■ Required action ■
Exact transcription of the records is required.

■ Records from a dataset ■
= = = = = = =
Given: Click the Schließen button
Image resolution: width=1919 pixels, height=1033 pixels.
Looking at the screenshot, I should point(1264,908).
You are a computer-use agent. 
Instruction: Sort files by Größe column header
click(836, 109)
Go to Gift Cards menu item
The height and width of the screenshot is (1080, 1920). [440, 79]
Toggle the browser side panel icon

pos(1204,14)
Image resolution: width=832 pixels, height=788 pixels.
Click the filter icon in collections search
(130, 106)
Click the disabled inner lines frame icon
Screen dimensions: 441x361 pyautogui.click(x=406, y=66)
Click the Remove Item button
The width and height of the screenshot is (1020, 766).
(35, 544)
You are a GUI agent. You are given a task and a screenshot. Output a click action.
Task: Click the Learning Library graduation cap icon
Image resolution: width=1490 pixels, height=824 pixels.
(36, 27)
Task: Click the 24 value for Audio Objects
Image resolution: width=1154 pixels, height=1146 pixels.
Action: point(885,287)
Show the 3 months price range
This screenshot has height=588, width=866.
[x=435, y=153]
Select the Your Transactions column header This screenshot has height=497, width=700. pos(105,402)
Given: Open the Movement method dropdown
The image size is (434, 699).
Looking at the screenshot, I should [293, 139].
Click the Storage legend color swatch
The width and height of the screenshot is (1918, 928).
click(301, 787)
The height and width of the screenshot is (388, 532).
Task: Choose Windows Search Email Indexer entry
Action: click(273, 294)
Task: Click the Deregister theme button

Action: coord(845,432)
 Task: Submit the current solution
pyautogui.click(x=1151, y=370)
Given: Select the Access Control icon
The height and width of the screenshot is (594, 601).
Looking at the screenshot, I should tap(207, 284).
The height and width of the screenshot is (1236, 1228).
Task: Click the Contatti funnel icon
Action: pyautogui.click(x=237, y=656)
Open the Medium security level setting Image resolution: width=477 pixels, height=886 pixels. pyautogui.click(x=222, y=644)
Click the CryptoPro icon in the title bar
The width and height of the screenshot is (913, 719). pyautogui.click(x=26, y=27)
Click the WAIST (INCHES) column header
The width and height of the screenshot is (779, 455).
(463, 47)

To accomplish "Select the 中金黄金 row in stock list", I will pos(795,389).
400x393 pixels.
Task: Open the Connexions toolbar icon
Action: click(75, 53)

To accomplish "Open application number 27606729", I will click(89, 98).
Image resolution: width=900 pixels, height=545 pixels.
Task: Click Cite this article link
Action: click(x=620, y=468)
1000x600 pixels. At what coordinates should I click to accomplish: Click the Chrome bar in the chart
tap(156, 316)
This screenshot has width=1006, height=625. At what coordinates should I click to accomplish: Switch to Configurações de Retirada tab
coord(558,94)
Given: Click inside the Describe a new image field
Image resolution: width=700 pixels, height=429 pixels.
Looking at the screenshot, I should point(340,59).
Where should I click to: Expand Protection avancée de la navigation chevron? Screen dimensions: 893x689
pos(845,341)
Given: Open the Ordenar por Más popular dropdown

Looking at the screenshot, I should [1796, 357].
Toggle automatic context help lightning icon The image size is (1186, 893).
= = = = = = =
■ Response below ■
Given: Click the Schließen button
Image resolution: width=1919 pixels, height=1033 pixels.
Looking at the screenshot, I should point(1264,908).
You are a computer-use agent. 
Instruction: Sort files by Größe column header
click(836, 109)
Go to Gift Cards menu item
The height and width of the screenshot is (1080, 1920). [440, 79]
Toggle the browser side panel icon

pos(1204,14)
Image resolution: width=832 pixels, height=788 pixels.
Click the filter icon in collections search
(130, 106)
Click the disabled inner lines frame icon
Screen dimensions: 441x361 pyautogui.click(x=406, y=66)
Click the Remove Item button
The width and height of the screenshot is (1020, 766).
(35, 544)
You are a GUI agent. You are given a task and a screenshot. Output a click action.
Task: Click the Learning Library graduation cap icon
Image resolution: width=1490 pixels, height=824 pixels.
(36, 27)
Task: Click the 24 value for Audio Objects
Image resolution: width=1154 pixels, height=1146 pixels.
Action: point(885,287)
Show the 3 months price range
This screenshot has height=588, width=866.
[x=435, y=153]
Select the Your Transactions column header This screenshot has height=497, width=700. pos(105,402)
Given: Open the Movement method dropdown
The image size is (434, 699).
Looking at the screenshot, I should [293, 139].
Click the Storage legend color swatch
The width and height of the screenshot is (1918, 928).
click(301, 787)
The height and width of the screenshot is (388, 532).
Task: Choose Windows Search Email Indexer entry
Action: click(273, 294)
Task: Click the Deregister theme button

Action: coord(845,432)
 Task: Submit the current solution
pyautogui.click(x=1151, y=370)
Given: Select the Access Control icon
The height and width of the screenshot is (594, 601).
Looking at the screenshot, I should tap(207, 284).
The height and width of the screenshot is (1236, 1228).
Task: Click the Contatti funnel icon
Action: pyautogui.click(x=237, y=656)
Open the Medium security level setting Image resolution: width=477 pixels, height=886 pixels. pyautogui.click(x=222, y=644)
Click the CryptoPro icon in the title bar
The width and height of the screenshot is (913, 719). pyautogui.click(x=26, y=27)
Click the WAIST (INCHES) column header
The width and height of the screenshot is (779, 455).
(463, 47)

To accomplish "Select the 中金黄金 row in stock list", I will pos(795,389).
400x393 pixels.
Task: Open the Connexions toolbar icon
Action: click(75, 53)

To accomplish "Open application number 27606729", I will click(89, 98).
Image resolution: width=900 pixels, height=545 pixels.
Task: Click Cite this article link
Action: click(x=620, y=468)
1000x600 pixels. At what coordinates should I click to accomplish: Click the Chrome bar in the chart
tap(156, 316)
This screenshot has width=1006, height=625. At what coordinates should I click to accomplish: Switch to Configurações de Retirada tab
coord(558,94)
Given: Click inside the Describe a new image field
Image resolution: width=700 pixels, height=429 pixels.
Looking at the screenshot, I should point(340,59).
Where should I click to: Expand Protection avancée de la navigation chevron? Screen dimensions: 893x689
pos(845,341)
Given: Open the Ordenar por Más popular dropdown

Looking at the screenshot, I should [1796, 357].
Toggle automatic context help lightning icon The image size is (1186, 893).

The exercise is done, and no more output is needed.